I love your ample breasts, reian. Well, I haven't seen you, but I'm pretty sure I would love them anyway!


----------



## Thatch (Jul 17, 2010)

RayO_ElGatubelo said:


> I love your ample breasts, reian. Well, I haven't seen you, but I'm pretty sure I would love them anyway!


 
I bet it's just a ploy. You, sir, cought the hook :V


----------



## reian (Jul 17, 2010)

RayO_ElGatubelo said:


> I love your ample breasts, reian. Well, I haven't seen you, but I'm pretty sure I would love them anyway!


Awww...you make me blush!  And feel a little better about myself after reading all the boob hate


			
				Thatch said:
			
		

> I bet it's just a ploy. You, sir cought the hook :V


Ploy?  I beg to differ...I promise I have rather large boobs with out being morbidly obese...


----------



## Usarise (Jul 17, 2010)

This thread seems gay...


----------



## 8-bit (Jul 17, 2010)

Usarise said:


> This thread seems gay...


 
It's FAF. _Everything_ is gay


----------



## Usarise (Jul 17, 2010)

8-bit said:


> It's FAF. _Everything_ is gay


B-but I've seen some straight porn on FA befo-..... oh wait... nvm. 

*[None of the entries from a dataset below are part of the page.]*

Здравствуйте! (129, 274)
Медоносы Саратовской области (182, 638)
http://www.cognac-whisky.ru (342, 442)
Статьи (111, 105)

Your right.  This whole forum is gay.


----------



## reian (Jul 17, 2010)

Usarise said:


> B-but I've seen some straight porn on FA befo-..... oh wait... nvm.
> 
> Your right.  This whole forum is gay.


At least it isn't Gaia online...the gay on there makes your computer shit rainbows


----------



## 8-bit (Jul 17, 2010)

reian said:


> At least it isn't Gaia online...the gay on there makes your computer shit rainbows


 
Those are some pretty impressive gay levels


----------



## Thatch (Jul 17, 2010)

reian said:


> Awww...you make me blush!  And feel a little better about myself after reading all the boob hate
> 
> Ploy?  I beg to differ...I promise I have rather large boobs with out being morbidly obese...


 
You are an evil man who wants to lure that poor horny dude with promises of a huge rack.

I've seen right through your games!


----------



## Usarise (Jul 17, 2010)

reian said:


> At least it isn't Gaia online...the gay on there makes your computer shit rainbows


I used to use Gaia... It wasnt that bad... 0__o   



Thatch said:


> You are an evil man who wants to lure that poor horny dude with promises of a huge rack.
> 
> I've seen right through your games!


Thatch... you avi makes me murry. :3


----------



## RayO_ElGatubelo (Jul 17, 2010)

reian said:


> At least it isn't Gaia online...the gay on there makes your computer shit rainbows


 
At least your big-breasted radiance is enough to make this site considerably straighter.


----------



## reian (Jul 17, 2010)

Thatch said:


> You are an evil man who wants to lure that poor horny dude with promises of a huge rack.
> 
> I've seen right through your games!


 http://www.furaffinity.net/view/3718074/
http://www.furaffinity.net/view/3075861/

I counter you good sir!

Although I do have a picture that makes me look like a dude...but I'm in my Fire Dept. Uniform so that doesn't count!


----------



## reian (Jul 17, 2010)

RayO_ElGatubelo said:


> At least your big-breasted radiance is enough to make this site considerably straighter.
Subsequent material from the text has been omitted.